> EXTRACT:
▼
Bob,

 

The 510 keV of Maly & Vavra is almost certainly incorrect, but there are a 
number of values in the range of several hundred keV which represent the total 
energy which can be released in 136 steps. Robin has mentioned his value around 
255207+eV but that is almost certainly wrong if FQHE is the correct criterion. 
The principal series of such fractions in FQHE are 1/3, 2/5, 3/7, 2/3, 3/5, 
3/7… but not ½. 

 

This large value is a net release of all the steps, however, and does not 
represent the end state vis-à-vis adjoining levels which can be in real time. 
That is what I am after – the end value which can cycle as an ongoing emission. 
The end state cannot be the full mass-energy of the electron, but could be 
related to the fractions which are seen in the FQHE. With dark matter, the 
lowest stable orbit is assumed to have been reached sometime in the distant 
past, billions of years ago (for most of the mass of dark matter).

 

What is seen now – in literally hundreds of galaxies, so it assumed to be dark 
matter, is the widespread signal at 3.65 KeV. THIS IS FACT, not theory.

 

Everything else is open to interpretation, but evidence is quite strong that 
this is the signature of dark matter. This signal – in the context of Mills 
hydrino can be attributed to the cycling between two of the lower states – for 
instance, when a gravity wave passes through a cloud of dark matter. Although 
there is lots dark matter, it is assumed to be the form of a relatively diffuse 
cloud.
▲
> EXERCISE INSTRUCTIONS:
Return, without changes, the part of the dark matter message starting at "The 510 keV" and ending at "in real time.".

> DATASET EXTRACT:
▼
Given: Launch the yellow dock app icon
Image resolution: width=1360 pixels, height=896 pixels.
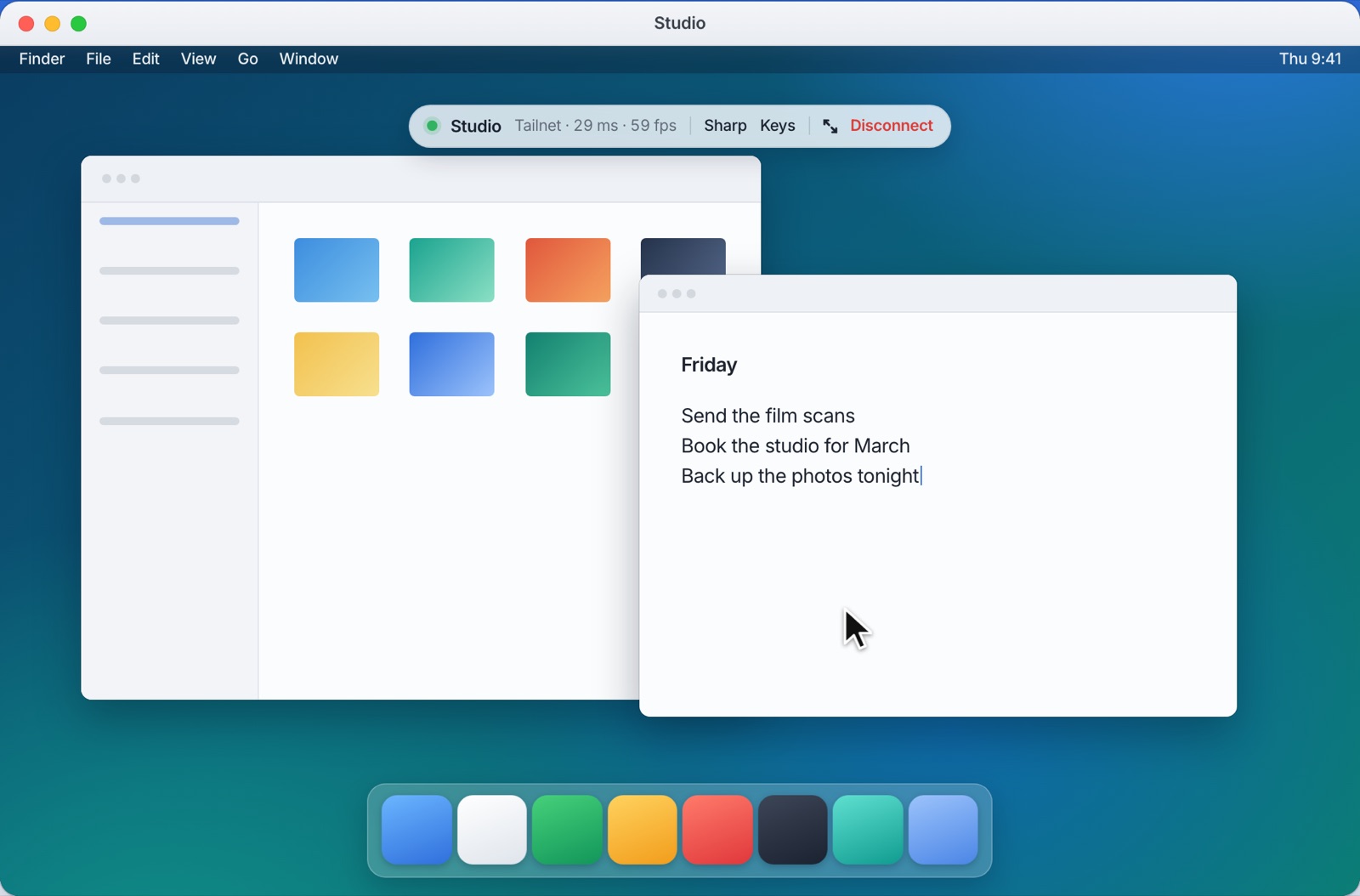Looking at the screenshot, I should (x=643, y=830).
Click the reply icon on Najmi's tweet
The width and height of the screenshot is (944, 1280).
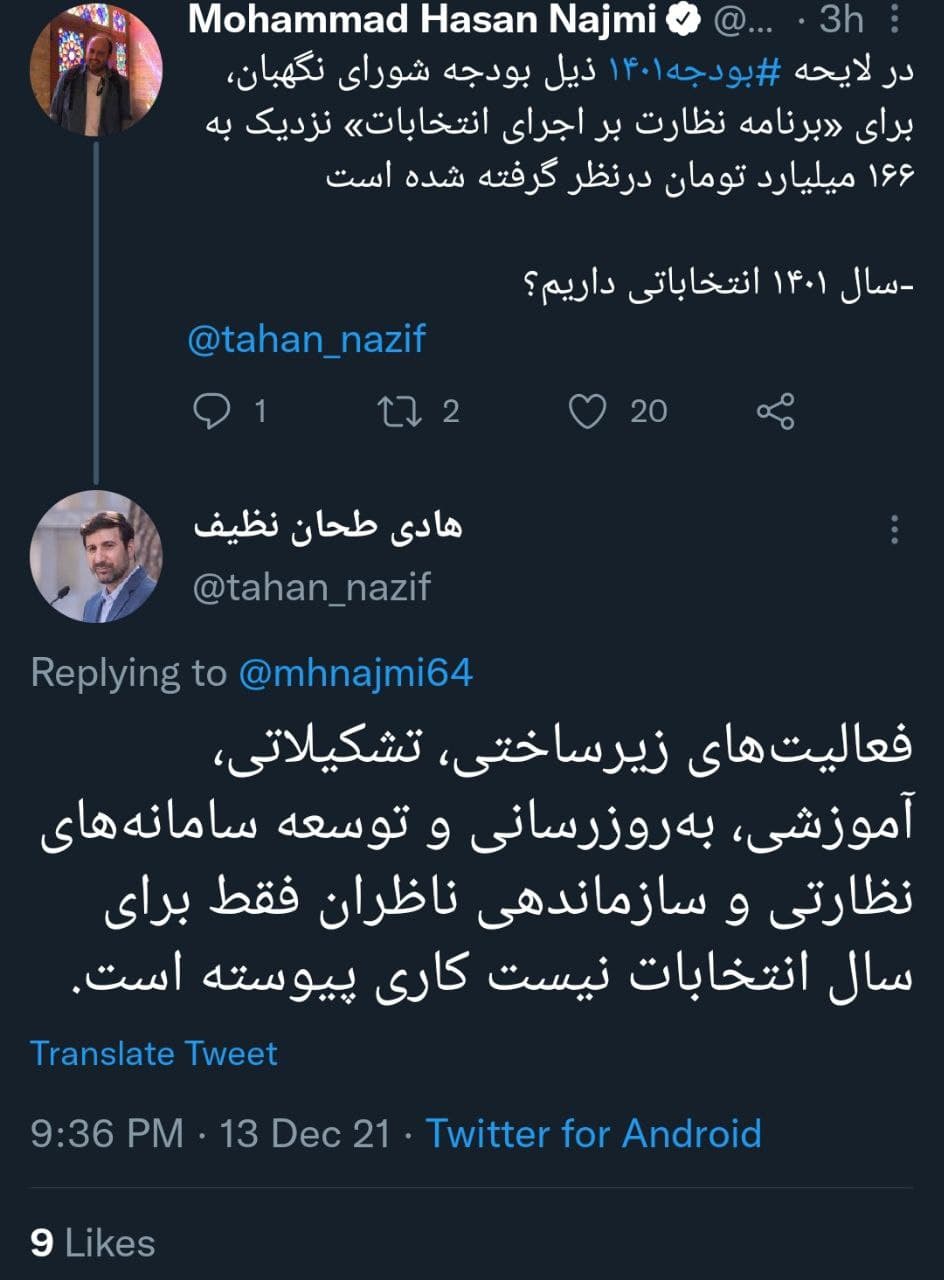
▲
> CORRECT OUTPUT:
The 510 keV of Maly & Vavra is almost certainly incorrect, but there are a 
number of values in the range of several hundred keV which represent the total 
energy which can be released in 136 steps. Robin has mentioned his value around 
255207+eV but that is almost certainly wrong if FQHE is the correct criterion. 
The principal series of such fractions in FQHE are 1/3, 2/5, 3/7, 2/3, 3/5, 
3/7… but not ½. 

 

This large value is a net release of all the steps, however, and does not 
represent the end state vis-à-vis adjoining levels which can be in real time.